Los vecinos y comerciantes de la calle Lleida, en Montcada i Reixac, ya lo reconocen a simple vista.
Un hombre de mediana edad, calvo, delgado, vestido habitualmente con camisa y tejanos, cuya sola presencia pone en alerta a los negocios de la zona. Saben que, si aparece, es cuestión de tiempo que alguien sufra un robo.
Se trata de un multirreincidente con numerosas detenciones a sus espaldas, especializado en asaltar centros de estética y peluquerías del barrio de Montcada Nova.
Su último intento tuvo lugar este mismo lunes, 16 de febrero, cuando trató de robar nuevamente en un establecimiento de la calle Lleida, tal y como muestran las imágenes a las que ha tenido acceso Crónica Global.
Un patrón milimetrado
Las cámaras de seguridad captaron cómo el individuo observaba con detenimiento el escaparate del centro de estética. Durante varios minutos, merodeó por la zona, miró en el interior, se alejó y regresó en varias ocasiones, estudiando los movimientos.

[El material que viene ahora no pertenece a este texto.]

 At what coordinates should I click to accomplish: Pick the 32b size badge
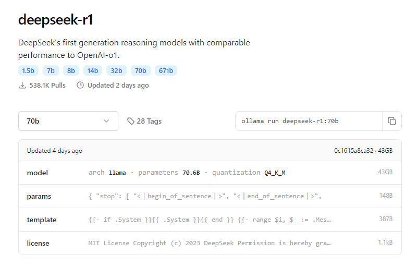(x=116, y=70)
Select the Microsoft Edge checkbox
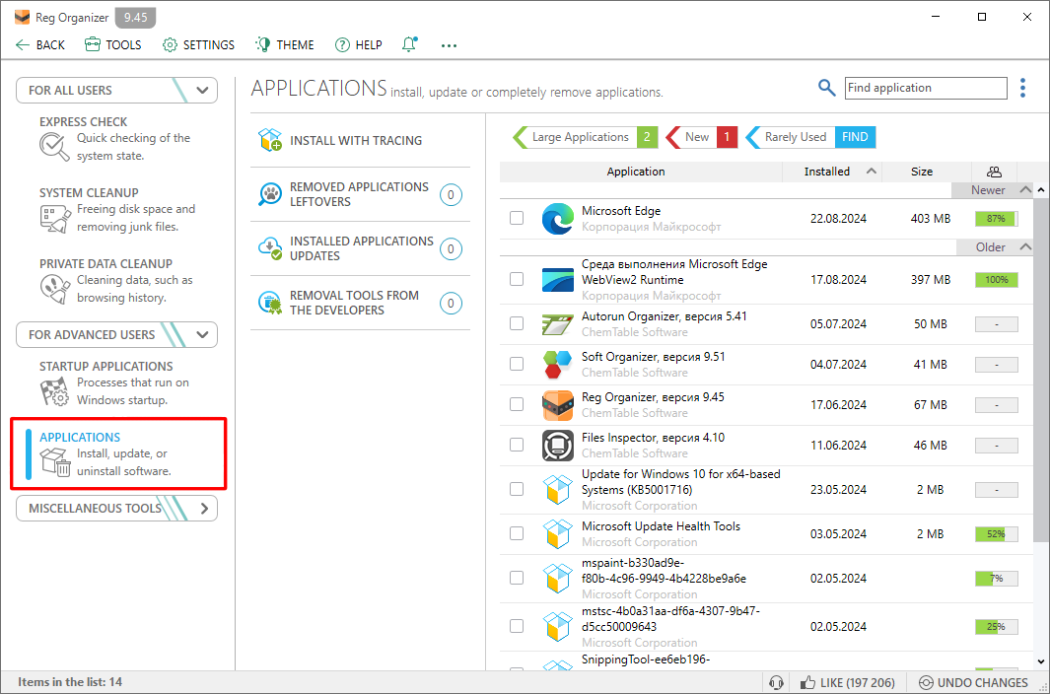1050x694 pixels. click(516, 218)
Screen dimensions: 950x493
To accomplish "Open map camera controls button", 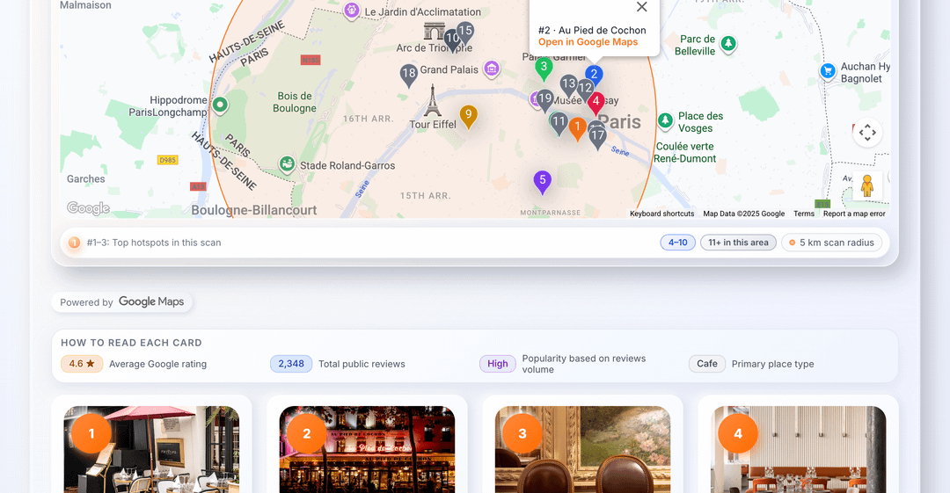I will [866, 133].
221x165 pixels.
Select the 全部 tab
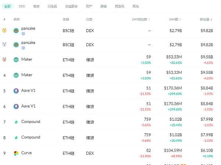coord(7,6)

En un momento dado, aprovechó que la puerta estaba cerrada mientras se realizaba un tratamiento en el interior, la forzó y accedió directamente al local. Su objetivo era claro: la caja registradora; su modus operandi habitual.
Sin embargo, esta vez fue sorprendido por una de las trabajadoras, que trató de retenerlo hasta la llegada de la Policía Local de Montcada i Reixac. El hombre reaccionó con violencia y logró zafarse antes de que los agentes llegaran al lugar.

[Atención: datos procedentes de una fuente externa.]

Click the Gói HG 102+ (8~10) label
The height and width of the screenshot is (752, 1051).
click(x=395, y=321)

La huida, no obstante, duró poco. Gracias a la descripción facilitada por las trabajadoras —que lo conocían perfectamente de anteriores episodios—, el sospechoso fue localizado y detenido poco después en otro punto del municipio, cuando intentaba coger un tren para abandonar la zona.
No era la primera vez
Las trabajadoras del establecimiento lamentan que el detenido sea el mismo individuo que ya logró robar en el local el pasado mes de julio. Entonces sí consiguió su objetivo y huyó con el dinero en efectivo.
Pero este centro de estética no es el único afectado. Este mismo verano, el sospechoso perpetró otro robo en una barbería de la cercana calle Barcelona, también en Montcada Nova.
En aquella ocasión, accedió al establecimiento en un momento en que no había clientas ni personal vigilando el mostrador y se dirigió directamente a la caja registradora, de la que sustrajo hasta el último céntimo.
Las imágenes de seguridad muestran cómo actuó con total tranquilidad, evidenciando la familiaridad con este tipo de golpes.
Imagen de archivo de un coche patrulla de la Policía Local de Montcada i Reixac (Barcelona)
Un viejo conocido
Fuentes consultadas por Crónica Global aseguran que el individuo es un habitual de estas calles, donde vecinos y comerciantes lo tienen plenamente identificado. Su presencia genera inquietud, ya que no oculta sus movimientos ni parece temer ser reconocido.
De hecho, en uno de los episodios recientes relatados por testigos, el hombre fue sorprendido tras cometer un robo a una mujer. Lejos de huir, esperó tranquilamente la llegada de la policía, en una escena que refleja hasta qué punto está acostumbrado a este tipo de intervenciones.
Fuentes policiales confirman que se trata de un multirreincidente con antecedentes no solo en Montcada i Reixac, sino también en otros municipios del Vallès Occidental, como Barberà del Vallès y Sant Cugat del Vallès.
Junta extraordinaria
Este nuevo episodio se produce en un contexto de creciente preocupación por la seguridad en el municipio.
El Ayuntamiento ha convocado una junta extraordinaria para abordar los últimos incidentes, entre los que figuran el violento asalto a una joven en las inmediaciones de la estación, varios robos en establecimientos comerciales y el reciente atropello de tres agentes por un camión robado durante una persecución.
Imagen del alunizaje en una farmacia de Montcada i Reixac
Los comerciantes denuncian que algunos negocios han sido asaltados en más de una ocasión en cuestión de días, y lamentan la sensación de impunidad de delincuentes reincidentes que continúan actuando pese a ser perfectamente conocidos.
El caso de este individuo, que sigue merodeando por las calles donde ha robado en repetidas ocasiones, se ha convertido en un símbolo de esta problemática.